21 APRIL 2007, Page 58

Shocking tactics

Taki

New York

Race is to American politics what nudity is to the porn industry. It is relentless, ubiquitous, and not a day goes by without some so-called preacher, politician or journalist being offended and calling for the PC police. In the meantime, humourlessness is threatening to become America’s natural religion. The forces of organised touchiness never rest.

Throughout the past fortnight Americans have been riveted to their television sets watching the Don Imus saga unfold. For any of you unfamiliar with Imus, he is what is known over here as a shock jock, a morning radio-show host with the highest ratings in the land. Imus is rude about everyone and everything. I do not listen to his programme but, in view of the mess our culture is in, I agree with everything he says and sympathise with his anger. Imus insults everyone, especially the fame-based hierarchy of today’s celebrity culture. He is very good at deflating the puffed-up egos of Hollywood types, Washington Uriah Heeps and boorish sports stars. When he recently described the mostly black women’s basketball team of Rutgers University as ‘nappy-headed hos’, Al Sharpton, the greatest race hustler since Jesse Jackson, went ballistic and demanded his dismissal. That is when Imus made his great mistake. He went on Sharpton’s radio programme, apologised, asked the Rutgers women to forgive him, and then got fired by CBS as well as NBC.

Lesson to be learned: never apologise. Imus should have reminded Sharpton of his own past — he never apologised for ruining a man’s life on a rape charge which turned out to be as false as George Washington’s teeth — and asked him to kiss his a–—. Instead, he grovelled, and lost both his dignity and his job. The irony is that the very words Imus used when taking the mickey are in everyday use by black rappers. A ‘ho’ is now part of the language as much as bitch is, and the latter was being used by Muhammad Ali back in the Sixties when referring to women. Black hip-hoppers can use the n-word non-stop and be called artists. Such ‘artistic’ licence is not for the rest of us. When a white man slips, it’s Bonfire of the Vanities time.

Mind you, Imus being fired is hardly a tragedy. He is very rich and will simply go on to another venue. It only illustrates that there’s something very wrong in America when a black hustler can get a rude white man fired from his job for saying what the black hustler hears daily on his radio show from his own people. The Duke University fiasco is far worse. I wrote about it a year ago. Three young white men with impeccable credentials were accused of raping a black woman stripper after a lacrosse endof-season party. It made national headlines, and every race hustler jumped in with a vengeance, starting with Jackson and Sharpton. A presumption of innocence was denied the accused by — get a hold of this — the president of Duke University, more than 10 per cent of the Duke faculty, the New York Times and Newsweek, and countless other liberal motormouths of the airwaves. The team coach was fired and lacrosse suspended as a Duke sport.
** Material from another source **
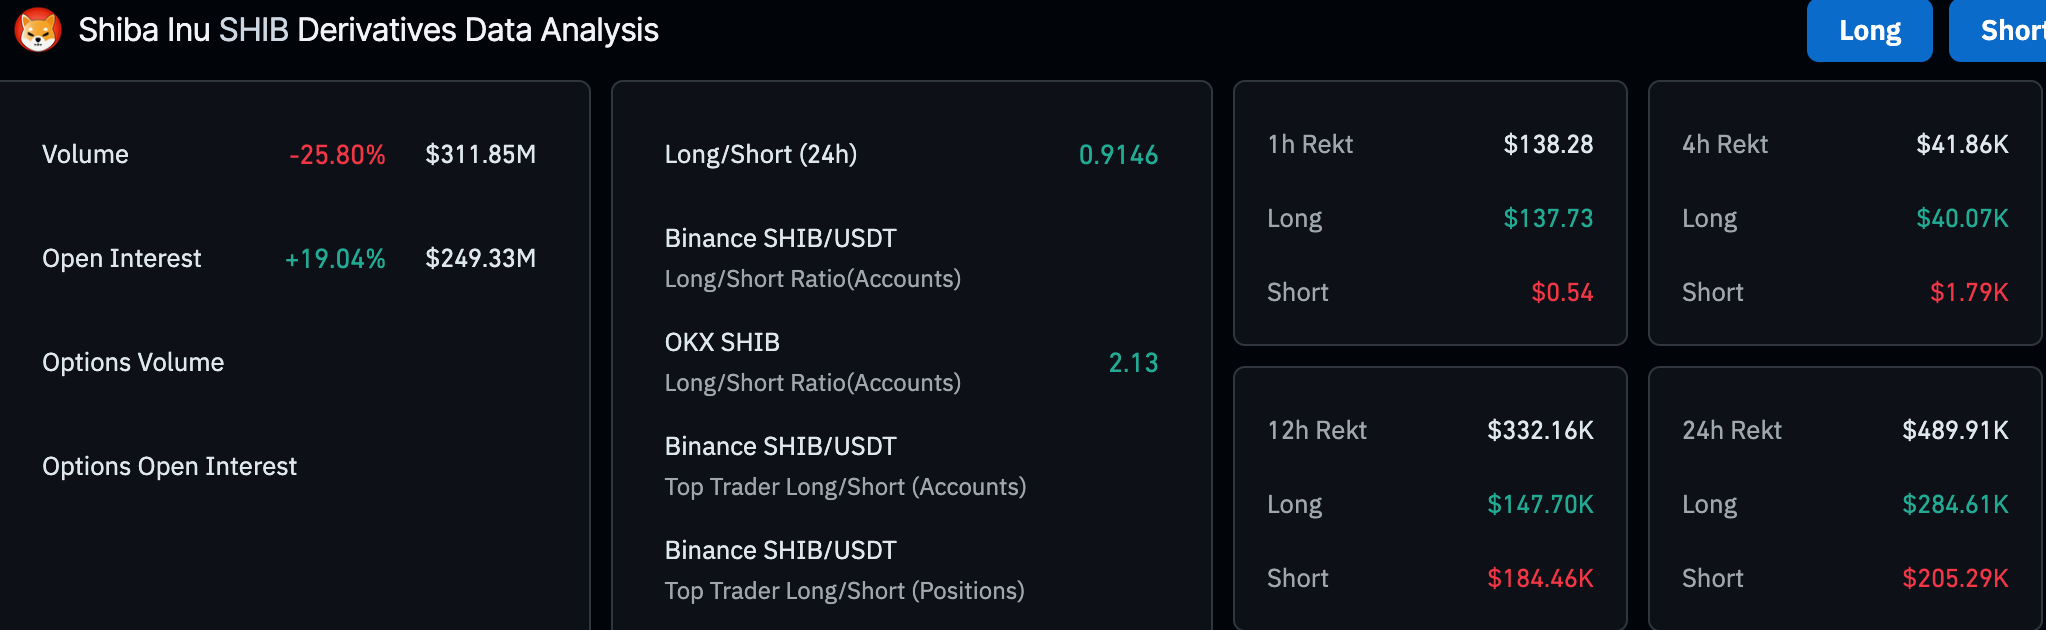This screenshot has width=2046, height=630.
Task: Select the Options Open Interest row label
Action: 169,466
And all this took place after DNA tests proved that the accused were innocent, and a fellow stripper present at the site of the alleged crime admitted that her friend had made the story up after two nights of non-stop drinking. The district attorney, however, refused to throw in the towel as he was facing an election. So he chose to ruin three young men’s lives and got elected for his troubles. After it became obvious that the story was totally made up, he still refused to hand over the DNA tests and continued to showboat in front of the cameras. The New York Times gleefully and disgustingly conspired in the hoax because — I presume — it served its purpose, that of undermining white American traditional society.

Well, not for the first time, justice prevailed. The North Carolina attorney-general threw out the case, putting an end to one of the worst cases ever of legal railroading. He exonerated the three and apologised for a rogue DA, who in my opinion should be prosecuted and jailed.

As they say, all’s well that ends well, and I hope by the time you read this your High Life correspondent will still be around. I say this because I’m off to Miami for the American National Judo Championships, and the World Masters’ Championships. I am entered in the 70–74 age-group competition, and — believe it or not — I am told I have a good chance. Hope springs eternal.